/---

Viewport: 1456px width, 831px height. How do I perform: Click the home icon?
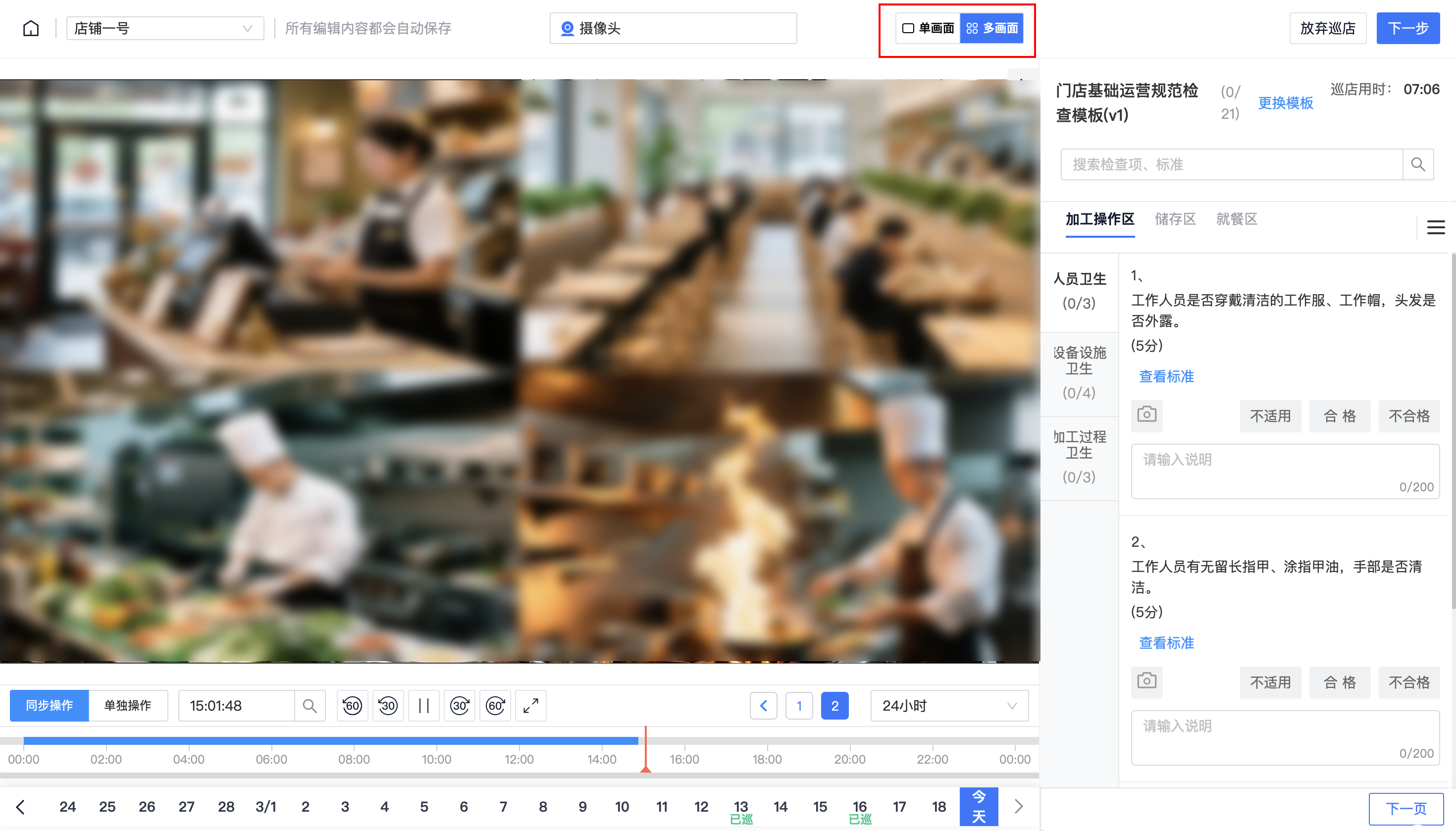[31, 28]
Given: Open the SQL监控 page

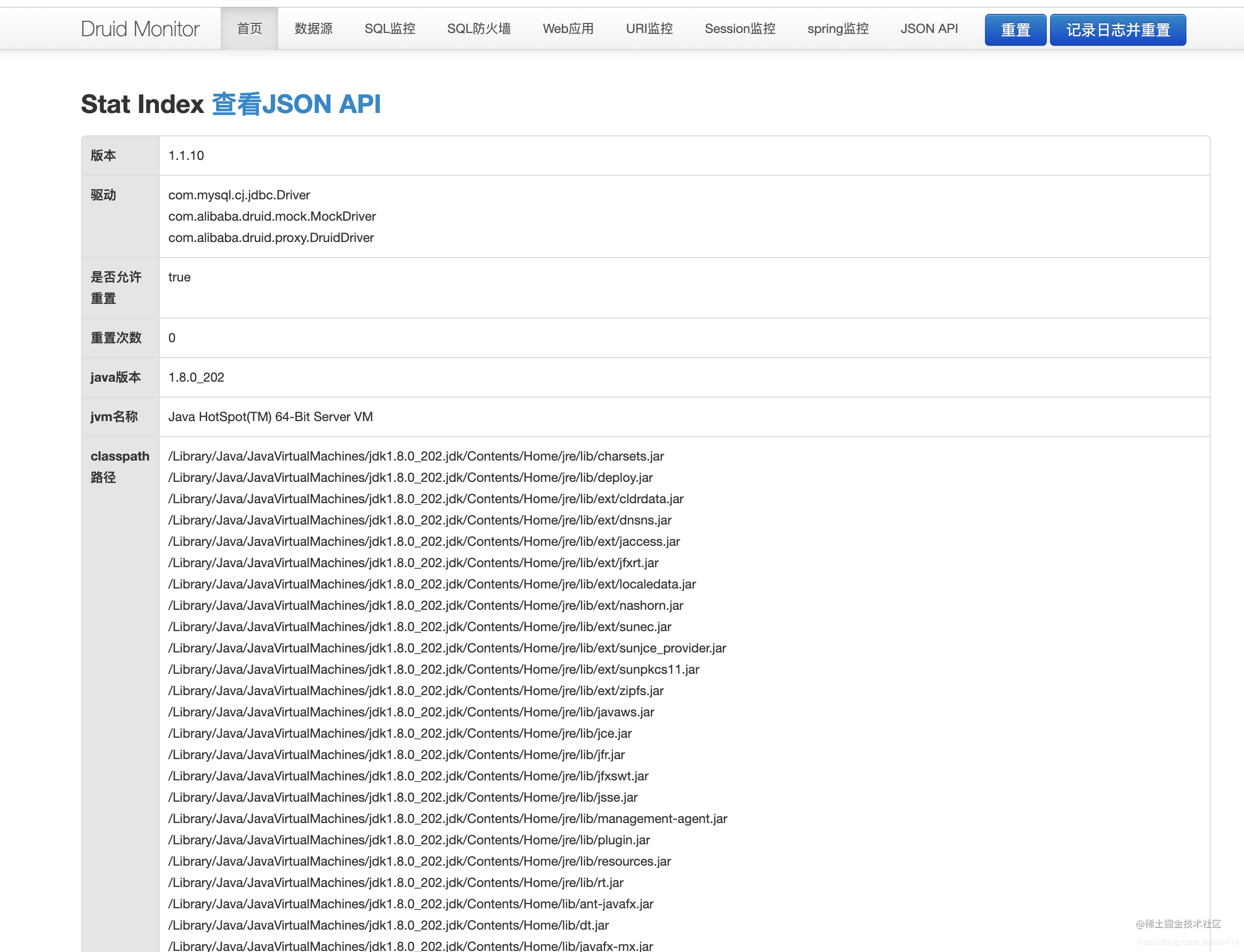Looking at the screenshot, I should (x=390, y=28).
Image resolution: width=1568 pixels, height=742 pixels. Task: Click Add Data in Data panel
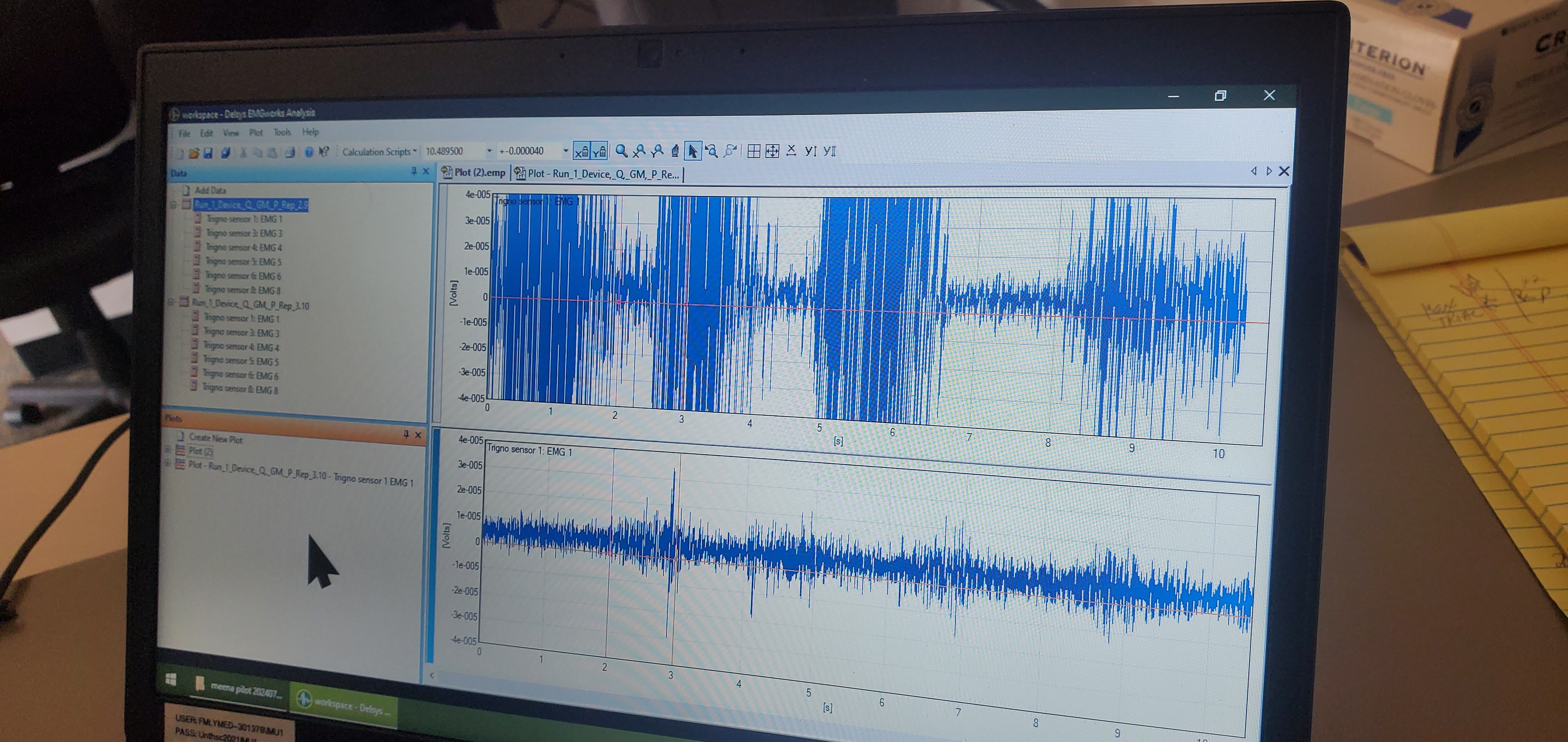[210, 190]
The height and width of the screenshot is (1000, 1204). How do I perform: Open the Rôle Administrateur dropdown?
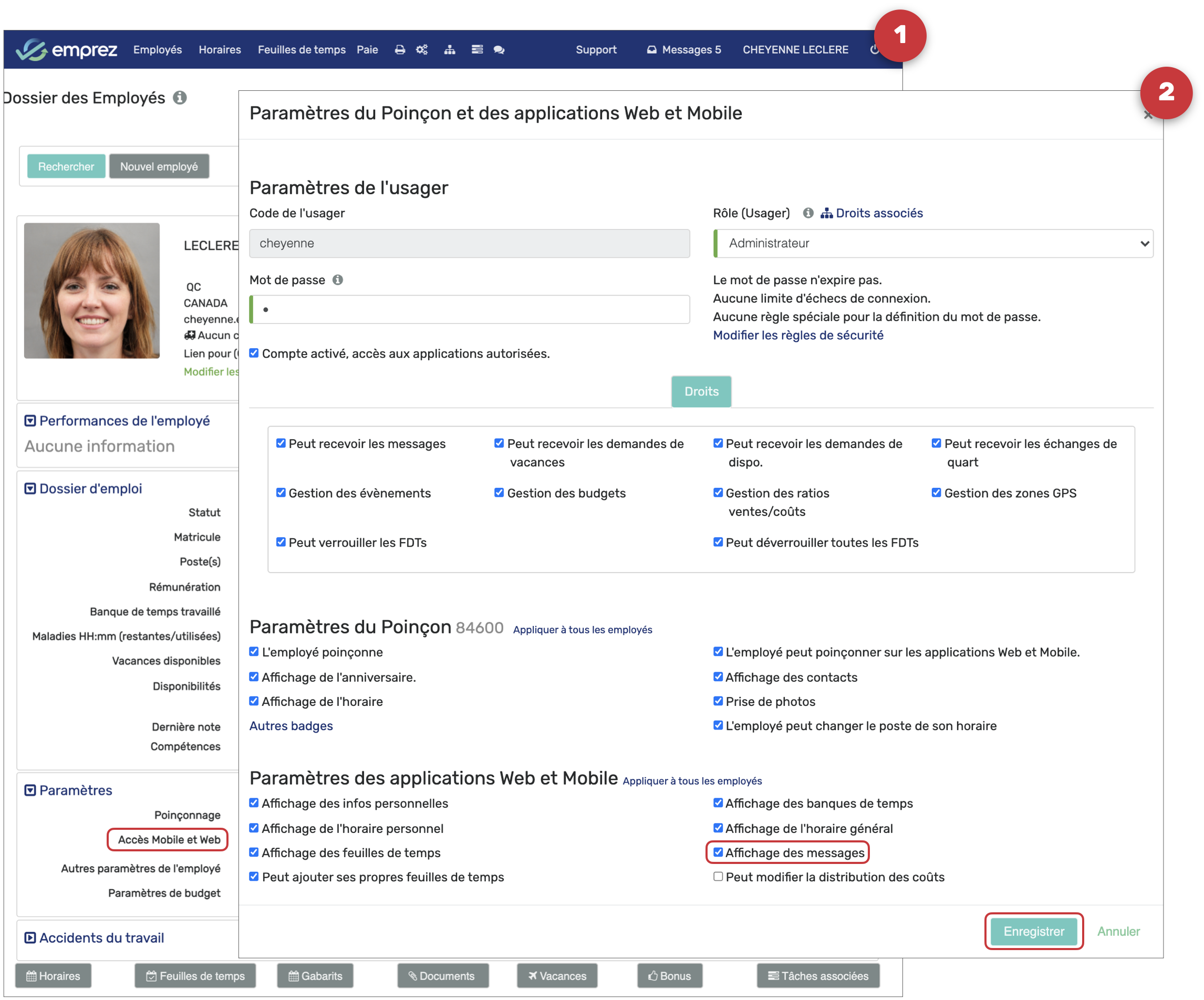point(933,244)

\---

Brief - An exact transcription of the records above is needed, with no pictures included.

The completed task -
Viewport: 1456px width, 831px height. How do I perform: Click the home icon?
[31, 28]
Given: Open the SQL监控 page

Looking at the screenshot, I should (x=390, y=28).
Image resolution: width=1568 pixels, height=742 pixels. Task: Click Add Data in Data panel
[210, 190]
The height and width of the screenshot is (1000, 1204). How do I perform: Open the Rôle Administrateur dropdown?
point(933,244)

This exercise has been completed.